# Pine Needles or Mulch, Which do You Prefer



## BakerGreenLawnMaker (Mar 13, 2018)

Im curious, which one you prefer around your flower beds or around trees and shrubs.

I prefer the pine needles over the mulch, for a few reasons; one, where I live I have several large trees and during the fall months I have a ton of leaves to rake up, so with the pine needles it seems a little easier getting the leaves up. Two, I think the pine needles add a bit more elegance to the landscapes as opposed to mulch, personal preference I suppose. And thirdly, when trimming it seems easier to trim around the pine needles as they don't tear up the string as bad.

What are y'all's thoughts?


----------



## 440mag (Jan 29, 2018)

I'm about 90-minutes north of ya and pine needles is ALL some of my neighbors use!

(The paper companies that contracted with Duke Power to clear the forests along the Catawba River system back in the 70's were "supposed" to re-plant similar hardwood species but, sigh, no one was looking and now we have a veritable sea of white, loblolly and Virginia pines, far as the eye can see so, needles are plentiful.). I haven't gotten there yet as pine needles always mean chiggers to me, ha-ha!

Here's a question: *DO "ACIDIC COMPONENTS" REMAIN IN FALLEN, DRIED OUT, BROWN PINE NEEDLES?
*
Reason I ask is: A) I always spend one pretty much full day every February hand raking all the pine needles up, before my first pre-em app. (Wanna feel and look like Popeye? Hand rake an acre of hills filled with matted pine needles! :lol: ; and, I am always fighting overly acidic soil so, I assume getting up the majority of pine needles and judicious drops of lime are doing right by the tall fine fescue (but)

B) a passing neighbor opined (no pun intended  I am "wasting my time" as the acid is out of dried up old pine needles.

I asked what actual science they were basing that on and they went on their way in an amusing huff.

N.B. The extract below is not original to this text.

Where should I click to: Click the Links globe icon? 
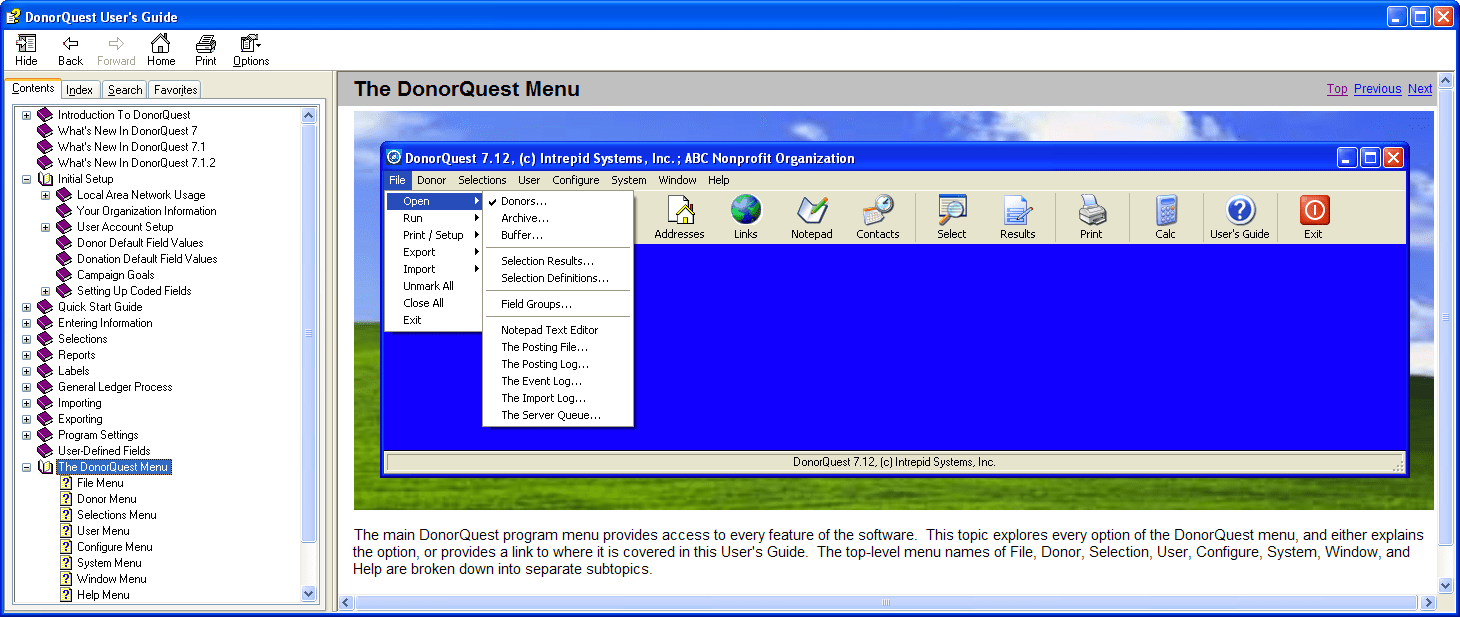coord(745,216)
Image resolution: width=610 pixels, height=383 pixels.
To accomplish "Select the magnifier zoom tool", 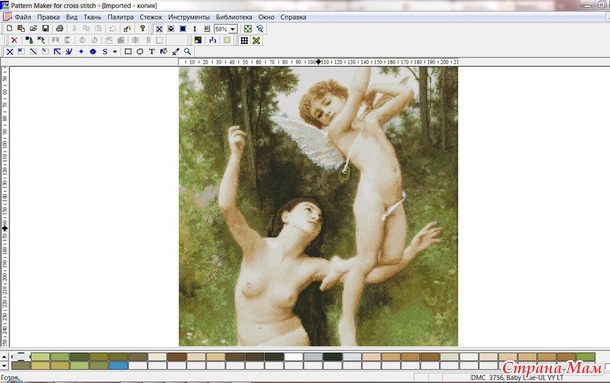I will (x=188, y=51).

But, it got me to thinking I am not basing my assumptions on any actual science, myself! :shock:

So, I am trying to ascertain: *DO Significant amounts of "ACIDIC COMPONENTS" REMAIN IN FALLEN, DRIED OUT, BROWN PINE NEEDLES?*


----------



## AcworthOkie (Feb 23, 2020)

BakerGreenLawnMaker said:


> Im curious, which one you prefer around your flower beds or around trees and shrubs.
> 
> I prefer the pine needles over the mulch, for a few reasons; one, where I live I have several large trees and during the fall months I have a ton of leaves to rake up, so with the pine needles it seems a little easier getting the leaves up. Two, I think the pine needles add a bit more elegance to the landscapes as opposed to mulch, personal preference I suppose. And thirdly, when trimming it seems easier to trim around the pine needles as they don't tear up the string as bad.
> 
> What are y'all's thoughts?


I switched to pine needles last year and glad I did! Some of my beds have a slope and was tired of fighting the mulch that would wash into my yard after raining. The pine needles stay put!


----------



## Gilley11 (Nov 3, 2019)

Mulch 100%. I prefer the look


----------